Wednesday, November 20, 2013

A kinder, gentler Machiavelli?

This week, my book post on s+b's blogs is about scholar Maurizio Viroli's new interpretation of Machiavelli and The Prince:

A Call for True Machiavellian Leadership

It’s been 500 years—half a millennium—since Niccolò Machiavelli wrote The Prince, and for nearly as long, the man and the book have stimulated controversy and debate. The Catholic Church banned
Machiavelli’s works in 1559 (putting him in the company of Plato, Aristotle, and Homer). Since then, The Prince, a foundational text in statecraft that served as the basis for the realist school of politics, has been characterized as a “handbook for tyrants” and condemned for separating ethics and politics.

So I was understandably curious when a review copy of Redeeming The Prince: The Meaning of Machiavelli’s Masterpiece (Princeton University Press, 2013) arrived a couple of weeks ago. In it, Maurizio Viroli, a leading Machiavelli scholar and politics professor emeritus at Princeton who currently teaches at the University of Italian Switzerland, makes a strong argument for rethinking widely held assumptions about The Prince.

Viroli suggests that our understanding of the book has been skewed by misinterpretations of its historical setting and by a lack of attention to several of its key sections. As a result, we’ve unfairly demonized The Prince and its author. Machiavelli (1469–1527) was calling for a more unified and free Italy, Viroli says, and The Prince was intended to be a handbook for a leader who would undertake the task of restoring the republic—a redeemer, not a tyrant. 

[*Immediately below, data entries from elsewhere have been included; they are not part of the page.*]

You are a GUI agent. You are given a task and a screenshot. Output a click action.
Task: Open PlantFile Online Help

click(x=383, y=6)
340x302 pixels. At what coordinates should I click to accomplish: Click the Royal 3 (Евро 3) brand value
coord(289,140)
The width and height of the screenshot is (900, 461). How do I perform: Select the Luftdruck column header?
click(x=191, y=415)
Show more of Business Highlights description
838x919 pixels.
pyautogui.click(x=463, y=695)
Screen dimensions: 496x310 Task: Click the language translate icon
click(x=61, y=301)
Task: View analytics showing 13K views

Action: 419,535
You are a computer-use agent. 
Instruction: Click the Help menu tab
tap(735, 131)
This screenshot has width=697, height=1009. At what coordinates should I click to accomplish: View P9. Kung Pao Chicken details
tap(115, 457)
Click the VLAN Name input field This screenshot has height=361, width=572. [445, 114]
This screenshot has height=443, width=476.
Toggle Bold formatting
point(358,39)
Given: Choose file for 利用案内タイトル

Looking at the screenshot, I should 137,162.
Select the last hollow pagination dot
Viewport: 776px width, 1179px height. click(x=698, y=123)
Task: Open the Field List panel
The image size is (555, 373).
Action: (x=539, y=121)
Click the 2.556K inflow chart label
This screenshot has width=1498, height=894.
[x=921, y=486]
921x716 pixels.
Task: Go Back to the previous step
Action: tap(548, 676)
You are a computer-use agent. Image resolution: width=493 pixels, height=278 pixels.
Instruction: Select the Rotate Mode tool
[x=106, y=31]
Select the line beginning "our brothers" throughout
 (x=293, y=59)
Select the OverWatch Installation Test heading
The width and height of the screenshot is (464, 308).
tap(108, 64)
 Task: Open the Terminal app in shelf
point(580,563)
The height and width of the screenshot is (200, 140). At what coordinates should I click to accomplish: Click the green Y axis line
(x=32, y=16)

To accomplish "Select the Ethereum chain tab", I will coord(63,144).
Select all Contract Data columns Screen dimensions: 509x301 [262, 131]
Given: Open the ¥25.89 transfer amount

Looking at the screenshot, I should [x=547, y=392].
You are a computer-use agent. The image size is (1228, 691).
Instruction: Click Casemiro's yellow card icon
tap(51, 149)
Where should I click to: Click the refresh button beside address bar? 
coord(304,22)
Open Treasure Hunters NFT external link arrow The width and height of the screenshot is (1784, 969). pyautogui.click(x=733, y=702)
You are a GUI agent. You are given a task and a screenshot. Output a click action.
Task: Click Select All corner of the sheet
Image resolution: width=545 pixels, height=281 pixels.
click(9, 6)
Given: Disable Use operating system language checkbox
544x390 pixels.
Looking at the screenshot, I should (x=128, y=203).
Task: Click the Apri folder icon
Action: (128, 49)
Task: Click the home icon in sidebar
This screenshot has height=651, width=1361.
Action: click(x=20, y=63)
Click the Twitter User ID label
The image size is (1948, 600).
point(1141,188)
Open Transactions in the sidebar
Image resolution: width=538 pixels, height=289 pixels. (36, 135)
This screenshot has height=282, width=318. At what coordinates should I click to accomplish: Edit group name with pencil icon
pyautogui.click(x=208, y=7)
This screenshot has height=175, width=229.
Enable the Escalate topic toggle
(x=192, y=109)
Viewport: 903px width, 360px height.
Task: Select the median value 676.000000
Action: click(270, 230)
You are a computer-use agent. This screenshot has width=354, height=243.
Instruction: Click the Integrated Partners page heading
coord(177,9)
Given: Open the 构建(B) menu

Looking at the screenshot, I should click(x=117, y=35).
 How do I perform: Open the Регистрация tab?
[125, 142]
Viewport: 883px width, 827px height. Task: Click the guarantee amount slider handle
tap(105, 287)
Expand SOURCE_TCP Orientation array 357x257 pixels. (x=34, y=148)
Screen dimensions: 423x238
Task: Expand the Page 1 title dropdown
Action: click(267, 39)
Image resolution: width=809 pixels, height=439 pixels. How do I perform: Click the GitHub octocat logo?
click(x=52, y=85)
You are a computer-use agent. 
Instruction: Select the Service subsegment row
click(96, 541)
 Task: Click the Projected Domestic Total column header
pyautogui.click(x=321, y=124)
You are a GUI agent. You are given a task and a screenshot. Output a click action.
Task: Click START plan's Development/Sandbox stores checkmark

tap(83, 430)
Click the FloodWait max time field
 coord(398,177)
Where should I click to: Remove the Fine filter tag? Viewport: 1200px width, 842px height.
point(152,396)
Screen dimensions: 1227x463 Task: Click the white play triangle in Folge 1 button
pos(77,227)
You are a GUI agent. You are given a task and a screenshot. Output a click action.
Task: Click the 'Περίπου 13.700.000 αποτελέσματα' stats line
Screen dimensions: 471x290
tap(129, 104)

Since The Prince has been widely read by business leaders, I asked Viroli if his new interpretation should prompt them to think differently of Machiavelli...read his response here.

Tuesday, November 19, 2013

The Financial Times/Goldman Sachs Business Book of the Year is...

And the envelope, please. Cue drumroll. The winner of The Financial Times/Goldman Sachs Business Book of the Year Award for 2013 is The Everything Store: Jeff Bezos and the Age of Amazon (Little, Brown), by Brad Stone.

I'd love to tell you all about the book, but I haven't read it. In fact, I passed it over in publisher's catalog
even though it was billed as "the definitive story of Amazon.com, one of the most successful companies in the world, and of its driven, brilliant founder, Jeff Bezos," and even though it was based on "unprecedented access to current and former Amazon employees and Bezos family members, giving readers the first in-depth, fly-on-the-wall account of life at Amazon." 

The reason I passed on the book was that Stone, a senior reporter for Bloomberg Businessweek and a terrific writer, didn't have access to he who laughs loudest. To date, Jeff Bezos has refused participate in any book about Amazon, claiming that it is too soon to tell the story.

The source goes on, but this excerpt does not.